Doch diese Bild-Metaphern der kahlen Bühne oder des gespiegelten Zuschauerraums („Sieh her, liebes Publikum, Ihr seid gemeint!“) sind altbacken und ausgelaugt. Und szenisch untauglich: Sänger und Chor quälen sich – von jeder Bewegungs-Regie verschont – mit routinierten Gesten durch den Rang oder vor den gelben Zuschauerreihen auf der Bühne – ein ziemlich albernes und sinnloses Szenario.

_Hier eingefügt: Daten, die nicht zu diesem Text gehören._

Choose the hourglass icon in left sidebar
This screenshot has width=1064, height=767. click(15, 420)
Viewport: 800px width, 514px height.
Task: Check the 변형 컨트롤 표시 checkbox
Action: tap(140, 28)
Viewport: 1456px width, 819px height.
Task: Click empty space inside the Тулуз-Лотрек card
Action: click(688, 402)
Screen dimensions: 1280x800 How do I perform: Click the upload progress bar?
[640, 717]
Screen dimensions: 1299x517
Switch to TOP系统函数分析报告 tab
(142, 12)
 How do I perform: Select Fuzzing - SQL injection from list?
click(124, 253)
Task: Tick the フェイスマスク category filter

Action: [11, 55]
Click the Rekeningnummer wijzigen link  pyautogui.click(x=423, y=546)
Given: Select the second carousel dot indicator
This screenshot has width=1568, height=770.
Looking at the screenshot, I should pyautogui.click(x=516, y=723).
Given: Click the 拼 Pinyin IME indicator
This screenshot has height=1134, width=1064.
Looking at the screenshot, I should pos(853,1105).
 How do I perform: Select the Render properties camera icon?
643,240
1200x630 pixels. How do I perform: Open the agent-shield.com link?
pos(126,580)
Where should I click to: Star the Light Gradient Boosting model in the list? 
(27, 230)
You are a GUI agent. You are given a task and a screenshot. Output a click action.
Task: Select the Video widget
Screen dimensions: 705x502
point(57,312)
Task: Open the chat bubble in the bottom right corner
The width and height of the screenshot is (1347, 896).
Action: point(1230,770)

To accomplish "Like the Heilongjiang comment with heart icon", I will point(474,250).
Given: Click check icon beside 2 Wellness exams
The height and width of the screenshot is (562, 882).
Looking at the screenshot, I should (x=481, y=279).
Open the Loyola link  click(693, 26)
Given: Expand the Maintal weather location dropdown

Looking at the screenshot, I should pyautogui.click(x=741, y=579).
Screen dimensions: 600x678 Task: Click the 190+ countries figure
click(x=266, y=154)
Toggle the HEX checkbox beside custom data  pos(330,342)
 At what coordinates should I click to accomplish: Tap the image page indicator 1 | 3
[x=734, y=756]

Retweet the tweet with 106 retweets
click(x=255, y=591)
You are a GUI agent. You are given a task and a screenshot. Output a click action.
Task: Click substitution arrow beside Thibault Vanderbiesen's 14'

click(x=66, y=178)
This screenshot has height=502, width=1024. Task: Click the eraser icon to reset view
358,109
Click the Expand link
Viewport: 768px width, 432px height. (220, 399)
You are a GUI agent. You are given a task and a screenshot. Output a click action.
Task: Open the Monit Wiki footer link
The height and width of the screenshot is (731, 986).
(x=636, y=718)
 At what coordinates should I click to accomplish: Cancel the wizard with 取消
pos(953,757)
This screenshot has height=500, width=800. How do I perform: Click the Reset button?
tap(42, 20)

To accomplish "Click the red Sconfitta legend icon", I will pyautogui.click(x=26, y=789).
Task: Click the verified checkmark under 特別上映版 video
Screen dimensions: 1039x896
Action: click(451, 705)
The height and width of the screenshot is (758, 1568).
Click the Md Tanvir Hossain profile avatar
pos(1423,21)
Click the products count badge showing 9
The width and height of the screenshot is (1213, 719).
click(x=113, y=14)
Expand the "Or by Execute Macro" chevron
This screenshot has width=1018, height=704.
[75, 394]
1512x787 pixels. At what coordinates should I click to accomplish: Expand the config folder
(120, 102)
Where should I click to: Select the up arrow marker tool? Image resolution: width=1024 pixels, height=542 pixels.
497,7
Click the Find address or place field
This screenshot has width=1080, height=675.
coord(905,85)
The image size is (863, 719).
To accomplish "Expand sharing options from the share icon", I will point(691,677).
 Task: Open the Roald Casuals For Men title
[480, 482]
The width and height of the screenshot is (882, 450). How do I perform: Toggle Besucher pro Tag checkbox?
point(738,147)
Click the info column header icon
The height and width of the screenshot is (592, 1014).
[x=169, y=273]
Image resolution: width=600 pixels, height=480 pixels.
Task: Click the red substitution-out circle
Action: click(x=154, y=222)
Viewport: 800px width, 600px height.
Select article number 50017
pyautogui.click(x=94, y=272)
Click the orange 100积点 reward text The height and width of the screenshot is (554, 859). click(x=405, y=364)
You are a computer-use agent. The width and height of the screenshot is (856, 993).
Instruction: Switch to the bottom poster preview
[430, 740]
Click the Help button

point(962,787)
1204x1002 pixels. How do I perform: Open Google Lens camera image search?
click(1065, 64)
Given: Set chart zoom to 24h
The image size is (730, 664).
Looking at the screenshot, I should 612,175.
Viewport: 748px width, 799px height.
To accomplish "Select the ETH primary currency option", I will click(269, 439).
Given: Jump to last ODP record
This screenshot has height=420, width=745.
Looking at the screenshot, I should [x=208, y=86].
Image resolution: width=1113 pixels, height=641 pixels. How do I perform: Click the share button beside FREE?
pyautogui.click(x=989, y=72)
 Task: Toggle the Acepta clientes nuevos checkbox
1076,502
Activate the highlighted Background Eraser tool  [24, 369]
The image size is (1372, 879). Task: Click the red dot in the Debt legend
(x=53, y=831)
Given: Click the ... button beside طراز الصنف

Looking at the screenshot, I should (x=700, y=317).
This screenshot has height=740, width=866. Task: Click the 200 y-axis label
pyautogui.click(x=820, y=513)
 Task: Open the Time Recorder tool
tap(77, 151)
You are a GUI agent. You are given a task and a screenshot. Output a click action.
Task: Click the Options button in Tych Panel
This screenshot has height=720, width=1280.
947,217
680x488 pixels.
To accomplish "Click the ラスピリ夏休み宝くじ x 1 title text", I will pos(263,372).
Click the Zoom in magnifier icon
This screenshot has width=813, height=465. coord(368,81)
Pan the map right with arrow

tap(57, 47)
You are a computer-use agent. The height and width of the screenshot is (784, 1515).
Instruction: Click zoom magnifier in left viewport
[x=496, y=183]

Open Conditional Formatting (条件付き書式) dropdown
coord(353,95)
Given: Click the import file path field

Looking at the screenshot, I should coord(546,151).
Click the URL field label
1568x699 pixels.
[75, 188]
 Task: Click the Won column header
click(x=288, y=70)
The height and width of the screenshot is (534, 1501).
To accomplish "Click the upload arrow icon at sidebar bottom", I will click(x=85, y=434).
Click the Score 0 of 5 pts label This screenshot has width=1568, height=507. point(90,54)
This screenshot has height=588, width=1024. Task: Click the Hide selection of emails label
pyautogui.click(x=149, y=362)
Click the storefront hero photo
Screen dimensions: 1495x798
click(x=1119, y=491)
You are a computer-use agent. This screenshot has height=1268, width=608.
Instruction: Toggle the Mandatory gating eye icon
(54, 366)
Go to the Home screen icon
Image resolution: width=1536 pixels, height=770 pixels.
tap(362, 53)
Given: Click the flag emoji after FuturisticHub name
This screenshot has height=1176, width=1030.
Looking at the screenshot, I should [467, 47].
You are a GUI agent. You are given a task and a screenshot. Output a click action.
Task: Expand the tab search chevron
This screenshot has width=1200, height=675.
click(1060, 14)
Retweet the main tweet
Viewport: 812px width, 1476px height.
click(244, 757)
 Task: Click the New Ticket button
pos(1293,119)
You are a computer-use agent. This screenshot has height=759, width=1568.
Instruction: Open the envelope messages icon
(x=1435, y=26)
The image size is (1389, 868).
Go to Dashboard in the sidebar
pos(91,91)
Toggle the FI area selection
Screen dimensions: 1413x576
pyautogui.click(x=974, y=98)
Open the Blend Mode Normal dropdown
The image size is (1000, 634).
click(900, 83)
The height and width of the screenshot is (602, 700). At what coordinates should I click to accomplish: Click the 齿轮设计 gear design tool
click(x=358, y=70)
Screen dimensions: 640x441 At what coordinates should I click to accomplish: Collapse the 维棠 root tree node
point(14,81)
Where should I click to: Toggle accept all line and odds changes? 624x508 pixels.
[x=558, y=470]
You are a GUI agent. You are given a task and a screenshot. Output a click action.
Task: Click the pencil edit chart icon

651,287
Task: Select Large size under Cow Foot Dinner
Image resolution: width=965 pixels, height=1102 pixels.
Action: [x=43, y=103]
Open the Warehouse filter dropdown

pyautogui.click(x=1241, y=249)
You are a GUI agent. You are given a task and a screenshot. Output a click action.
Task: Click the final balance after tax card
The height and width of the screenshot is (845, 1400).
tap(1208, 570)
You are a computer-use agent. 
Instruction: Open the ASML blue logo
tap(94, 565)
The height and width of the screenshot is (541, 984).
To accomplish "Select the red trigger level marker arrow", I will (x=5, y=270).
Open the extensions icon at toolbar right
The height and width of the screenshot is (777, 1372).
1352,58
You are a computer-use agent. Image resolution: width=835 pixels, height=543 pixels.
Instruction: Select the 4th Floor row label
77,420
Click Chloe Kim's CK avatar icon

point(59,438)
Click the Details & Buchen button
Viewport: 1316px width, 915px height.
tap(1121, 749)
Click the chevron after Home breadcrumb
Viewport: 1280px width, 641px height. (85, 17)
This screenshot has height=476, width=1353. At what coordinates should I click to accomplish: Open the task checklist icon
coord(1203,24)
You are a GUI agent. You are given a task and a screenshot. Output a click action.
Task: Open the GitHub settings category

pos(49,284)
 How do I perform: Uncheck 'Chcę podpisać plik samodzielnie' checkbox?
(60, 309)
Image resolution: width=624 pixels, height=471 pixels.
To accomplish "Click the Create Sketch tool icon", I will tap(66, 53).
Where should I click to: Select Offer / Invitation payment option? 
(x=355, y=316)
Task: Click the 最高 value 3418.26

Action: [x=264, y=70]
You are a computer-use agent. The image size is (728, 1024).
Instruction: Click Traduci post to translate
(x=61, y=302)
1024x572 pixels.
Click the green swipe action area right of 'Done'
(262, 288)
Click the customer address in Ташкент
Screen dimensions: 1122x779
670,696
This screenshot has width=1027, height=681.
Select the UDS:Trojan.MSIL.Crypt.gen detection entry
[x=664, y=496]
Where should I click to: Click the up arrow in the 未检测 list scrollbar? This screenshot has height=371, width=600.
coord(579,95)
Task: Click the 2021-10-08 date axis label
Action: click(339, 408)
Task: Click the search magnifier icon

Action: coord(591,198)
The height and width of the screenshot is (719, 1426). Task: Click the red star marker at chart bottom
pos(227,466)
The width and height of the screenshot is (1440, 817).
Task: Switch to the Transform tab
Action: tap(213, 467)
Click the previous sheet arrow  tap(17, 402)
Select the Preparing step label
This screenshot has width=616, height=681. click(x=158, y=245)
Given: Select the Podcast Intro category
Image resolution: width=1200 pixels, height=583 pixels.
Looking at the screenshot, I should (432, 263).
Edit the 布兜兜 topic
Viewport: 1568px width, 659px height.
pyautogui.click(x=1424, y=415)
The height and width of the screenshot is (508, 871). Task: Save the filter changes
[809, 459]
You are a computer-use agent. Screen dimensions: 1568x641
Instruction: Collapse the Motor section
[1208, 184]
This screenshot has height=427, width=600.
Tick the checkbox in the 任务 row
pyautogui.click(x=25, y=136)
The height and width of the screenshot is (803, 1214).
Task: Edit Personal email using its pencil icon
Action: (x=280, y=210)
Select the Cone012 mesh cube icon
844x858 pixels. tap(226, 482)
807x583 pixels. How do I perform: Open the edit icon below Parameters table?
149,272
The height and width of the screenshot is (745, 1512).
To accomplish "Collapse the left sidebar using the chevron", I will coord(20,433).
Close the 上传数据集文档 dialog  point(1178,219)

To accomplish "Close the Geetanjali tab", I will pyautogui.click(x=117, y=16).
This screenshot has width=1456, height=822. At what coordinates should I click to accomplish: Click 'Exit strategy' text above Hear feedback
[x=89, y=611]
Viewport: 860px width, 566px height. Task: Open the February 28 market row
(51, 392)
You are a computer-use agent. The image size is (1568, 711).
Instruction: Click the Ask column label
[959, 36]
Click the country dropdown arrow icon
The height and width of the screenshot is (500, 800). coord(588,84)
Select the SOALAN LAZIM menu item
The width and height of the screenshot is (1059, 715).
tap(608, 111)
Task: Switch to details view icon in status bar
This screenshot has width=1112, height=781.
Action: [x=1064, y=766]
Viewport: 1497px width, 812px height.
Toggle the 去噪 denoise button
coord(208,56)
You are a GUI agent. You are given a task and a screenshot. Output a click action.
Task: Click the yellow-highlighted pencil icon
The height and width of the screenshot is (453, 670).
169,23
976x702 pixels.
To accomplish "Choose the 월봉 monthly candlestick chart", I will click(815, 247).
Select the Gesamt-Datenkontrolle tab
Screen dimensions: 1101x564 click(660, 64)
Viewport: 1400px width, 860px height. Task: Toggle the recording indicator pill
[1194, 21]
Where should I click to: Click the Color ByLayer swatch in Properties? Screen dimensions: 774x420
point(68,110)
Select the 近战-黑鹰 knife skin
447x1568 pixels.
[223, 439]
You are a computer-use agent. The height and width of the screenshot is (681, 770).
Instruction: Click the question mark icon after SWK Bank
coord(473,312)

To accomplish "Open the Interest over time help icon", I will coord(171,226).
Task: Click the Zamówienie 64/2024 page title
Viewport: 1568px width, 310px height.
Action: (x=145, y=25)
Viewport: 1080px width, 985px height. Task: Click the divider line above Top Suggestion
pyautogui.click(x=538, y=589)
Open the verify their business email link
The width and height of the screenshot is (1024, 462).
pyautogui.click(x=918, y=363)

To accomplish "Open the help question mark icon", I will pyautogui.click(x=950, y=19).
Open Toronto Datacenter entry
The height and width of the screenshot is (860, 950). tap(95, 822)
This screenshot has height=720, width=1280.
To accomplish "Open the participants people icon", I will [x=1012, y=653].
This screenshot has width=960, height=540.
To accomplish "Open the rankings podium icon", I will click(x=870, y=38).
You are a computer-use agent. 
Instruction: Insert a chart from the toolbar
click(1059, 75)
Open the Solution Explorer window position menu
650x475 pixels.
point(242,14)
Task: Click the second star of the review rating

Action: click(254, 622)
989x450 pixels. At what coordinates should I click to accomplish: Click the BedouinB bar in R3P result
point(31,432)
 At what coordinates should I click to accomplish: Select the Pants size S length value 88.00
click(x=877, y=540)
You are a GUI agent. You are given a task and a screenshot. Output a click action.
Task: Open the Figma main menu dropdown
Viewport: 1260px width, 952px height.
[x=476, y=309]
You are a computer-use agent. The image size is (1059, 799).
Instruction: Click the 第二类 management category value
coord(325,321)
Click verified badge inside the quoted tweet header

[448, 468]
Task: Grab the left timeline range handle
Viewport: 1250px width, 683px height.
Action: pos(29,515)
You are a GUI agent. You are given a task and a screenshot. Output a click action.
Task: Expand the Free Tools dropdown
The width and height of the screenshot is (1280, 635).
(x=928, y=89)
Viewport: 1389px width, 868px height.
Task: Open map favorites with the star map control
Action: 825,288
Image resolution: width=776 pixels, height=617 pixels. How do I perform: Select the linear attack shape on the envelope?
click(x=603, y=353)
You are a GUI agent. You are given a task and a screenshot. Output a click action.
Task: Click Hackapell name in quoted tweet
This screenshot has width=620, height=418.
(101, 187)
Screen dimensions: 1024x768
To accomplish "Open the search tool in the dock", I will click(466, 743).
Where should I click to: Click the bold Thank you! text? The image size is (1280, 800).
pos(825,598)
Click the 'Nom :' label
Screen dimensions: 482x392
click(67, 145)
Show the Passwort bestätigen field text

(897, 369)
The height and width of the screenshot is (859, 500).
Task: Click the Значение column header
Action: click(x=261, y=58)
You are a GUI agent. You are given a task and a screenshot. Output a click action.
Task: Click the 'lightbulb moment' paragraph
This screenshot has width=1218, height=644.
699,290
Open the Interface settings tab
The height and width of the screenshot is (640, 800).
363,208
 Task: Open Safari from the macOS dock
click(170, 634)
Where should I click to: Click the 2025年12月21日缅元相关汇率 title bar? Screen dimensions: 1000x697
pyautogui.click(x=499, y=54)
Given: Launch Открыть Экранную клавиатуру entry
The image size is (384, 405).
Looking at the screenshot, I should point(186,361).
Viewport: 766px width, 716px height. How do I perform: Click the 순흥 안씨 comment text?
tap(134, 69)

Das Glück im Unglück: Verdis geniale Musik und ein junger Dirigent, der Spanier Pablo Heras-Casado, der sie mit Verve aufs Dramatischste entfaltet, ohne Pathos, ohne Gefühls-Kitsch. Das Orchester folgt ihm mit aufmerksamer Flexibilität, der Chor, vor allem die stark geforderten Herren, agiert klangschön, vielleicht eine Spur zu wuchtig. Von den Sängern überzeugen vor allem die beiden Damen: Lucy Crowe als Gilda mit brillant-klarer Koloratur und schöner, satter Mittellage sowie Clémentine Margaine, hier als (zur Doppelrolle aufgewertete) Amme Giovanna und als durch einen samtenem Mezzo verführerische Maddalena. Andrzej Dobber – ein kraftvoller Verdi-Bariton – spielt den Hasen-Rigoletto und verfluchten Vater mit routinierter Überlegenheit, während der kurzfristig als Herzog eingesprungene Eric Fennell eine Nummer zu schmal bleibt: für das grosse Haus der Deutsche Oper fehlen ihm Strahlkraft und Attacke. Die Nebenrollen sind dagegen aus dem Haus- eigenen Ensemble überzeugend besetzt.
Fazit des Abends: Verdis grandiose Theater-Musik überstrahlt auch die verschrobenste Inszenierung. Doch darf dies kein Pladoyer sein für konzertante Aufführungen – denn nur im Spiel auf der Bühne entfaltet die Oper ihre Grösse und Lebendigkeit.